The concern of inappropriateness may be misplaced in the context of Covid-19 because most people under the first lockdown did not suffer from the virus or have a relative or friend died because of it. Everyone perceives the pandemic or lockdown differently. While some were saddened or frightened, others may have just felt bored. Users, depending on their moods and preferences, may have resorted to either positive or negative songs.

Music listening during the pandemic showed a positivity bias (Ferreri et al., 2021; Hansen, 2022; Howlin and Hansen, 2022), suggesting that positive songs seemed to have been a more effective tool in combating the negativity caused by the pandemic. This work finds a similar but subtler pattern: the upsurge of positive music listening was more persistent if it was nostalgic.

Conclusion

This study first provides evidence that the UK’s lockdown in late March 2020 triggered Spotify users in the UK to listen more frequently to songs released at least 5 years ago. The phenomenon is very likely associated with nostalgia-seeking behaviour during a lockdown when people were worried, saddened or stressed by the uncertainties ahead.

The second part of the study attempts to determine whether the ‘revival’ of old songs was merely a consequence of an increase in the preference for positive songs.

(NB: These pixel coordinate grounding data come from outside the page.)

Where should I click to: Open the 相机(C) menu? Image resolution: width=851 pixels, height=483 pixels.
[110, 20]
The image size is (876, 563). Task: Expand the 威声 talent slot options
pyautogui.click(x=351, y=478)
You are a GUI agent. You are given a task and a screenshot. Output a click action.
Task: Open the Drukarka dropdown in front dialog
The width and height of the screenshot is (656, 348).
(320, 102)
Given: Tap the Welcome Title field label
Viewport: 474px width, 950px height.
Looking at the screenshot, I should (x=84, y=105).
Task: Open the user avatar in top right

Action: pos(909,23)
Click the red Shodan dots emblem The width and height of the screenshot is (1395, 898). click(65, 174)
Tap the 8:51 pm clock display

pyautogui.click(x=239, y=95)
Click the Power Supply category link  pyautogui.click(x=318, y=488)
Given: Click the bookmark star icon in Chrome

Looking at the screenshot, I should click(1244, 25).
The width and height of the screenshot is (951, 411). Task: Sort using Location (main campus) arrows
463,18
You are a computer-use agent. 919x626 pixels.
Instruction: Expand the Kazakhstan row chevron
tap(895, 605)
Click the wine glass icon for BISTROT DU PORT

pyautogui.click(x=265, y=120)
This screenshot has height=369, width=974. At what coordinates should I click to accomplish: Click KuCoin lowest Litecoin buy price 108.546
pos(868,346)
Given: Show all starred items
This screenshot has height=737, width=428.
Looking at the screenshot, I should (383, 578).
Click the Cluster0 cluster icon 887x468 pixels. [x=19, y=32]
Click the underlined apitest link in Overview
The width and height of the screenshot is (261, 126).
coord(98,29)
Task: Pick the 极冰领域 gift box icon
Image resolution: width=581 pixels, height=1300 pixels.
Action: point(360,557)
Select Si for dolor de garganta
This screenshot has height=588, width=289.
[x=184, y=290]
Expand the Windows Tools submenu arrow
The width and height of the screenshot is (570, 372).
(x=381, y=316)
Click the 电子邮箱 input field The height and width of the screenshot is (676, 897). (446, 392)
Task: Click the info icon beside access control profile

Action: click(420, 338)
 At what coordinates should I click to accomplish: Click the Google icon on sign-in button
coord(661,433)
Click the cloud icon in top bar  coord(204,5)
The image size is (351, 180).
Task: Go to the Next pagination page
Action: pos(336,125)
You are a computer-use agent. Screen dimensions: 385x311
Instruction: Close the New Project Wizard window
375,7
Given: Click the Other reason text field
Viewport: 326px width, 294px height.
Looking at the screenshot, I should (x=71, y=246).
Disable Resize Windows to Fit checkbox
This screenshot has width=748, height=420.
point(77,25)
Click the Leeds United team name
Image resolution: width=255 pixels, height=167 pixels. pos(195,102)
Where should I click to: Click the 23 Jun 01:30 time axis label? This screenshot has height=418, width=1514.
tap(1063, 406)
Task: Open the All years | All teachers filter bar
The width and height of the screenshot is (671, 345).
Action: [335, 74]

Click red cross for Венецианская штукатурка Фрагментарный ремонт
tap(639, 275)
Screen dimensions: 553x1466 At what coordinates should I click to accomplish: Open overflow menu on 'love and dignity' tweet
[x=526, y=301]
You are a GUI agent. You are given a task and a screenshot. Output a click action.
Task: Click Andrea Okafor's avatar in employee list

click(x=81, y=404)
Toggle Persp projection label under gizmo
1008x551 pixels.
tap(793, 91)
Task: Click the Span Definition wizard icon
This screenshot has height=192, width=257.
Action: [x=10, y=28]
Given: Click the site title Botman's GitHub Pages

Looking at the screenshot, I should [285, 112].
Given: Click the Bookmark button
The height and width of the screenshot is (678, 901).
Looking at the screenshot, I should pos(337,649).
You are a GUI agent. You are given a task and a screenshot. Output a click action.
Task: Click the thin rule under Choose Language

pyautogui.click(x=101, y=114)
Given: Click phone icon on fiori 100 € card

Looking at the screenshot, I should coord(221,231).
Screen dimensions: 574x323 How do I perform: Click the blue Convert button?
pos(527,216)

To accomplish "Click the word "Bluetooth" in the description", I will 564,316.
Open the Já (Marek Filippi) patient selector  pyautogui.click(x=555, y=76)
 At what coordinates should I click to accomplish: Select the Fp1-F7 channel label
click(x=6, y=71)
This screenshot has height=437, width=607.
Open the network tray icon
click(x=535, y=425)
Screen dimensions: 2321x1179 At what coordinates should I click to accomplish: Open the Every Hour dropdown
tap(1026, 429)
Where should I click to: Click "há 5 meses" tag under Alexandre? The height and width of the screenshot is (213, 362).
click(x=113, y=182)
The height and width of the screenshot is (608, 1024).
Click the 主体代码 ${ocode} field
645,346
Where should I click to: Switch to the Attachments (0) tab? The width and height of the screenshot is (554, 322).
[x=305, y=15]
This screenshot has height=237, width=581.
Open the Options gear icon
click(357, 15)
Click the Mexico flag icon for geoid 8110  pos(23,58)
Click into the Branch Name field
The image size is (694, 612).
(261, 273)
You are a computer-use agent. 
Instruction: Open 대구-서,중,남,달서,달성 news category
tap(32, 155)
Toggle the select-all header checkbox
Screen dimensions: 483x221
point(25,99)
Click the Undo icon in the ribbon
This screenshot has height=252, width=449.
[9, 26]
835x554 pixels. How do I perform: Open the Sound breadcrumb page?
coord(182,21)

The analysis shows that nostalgia-seeking behaviour is present across the samples of positive and negative songs, supporting the hypothesis that nostalgic music listening is to a certain extent independent of the positivity bias of music listening behaviour during the pandemic found in the literature. Yet, this work also finds evidence that nostalgia-seeking behaviour and a preference for positive songs reinforced each other during the lockdown, as the surge in positive old music was more persistent than that in positive recent music.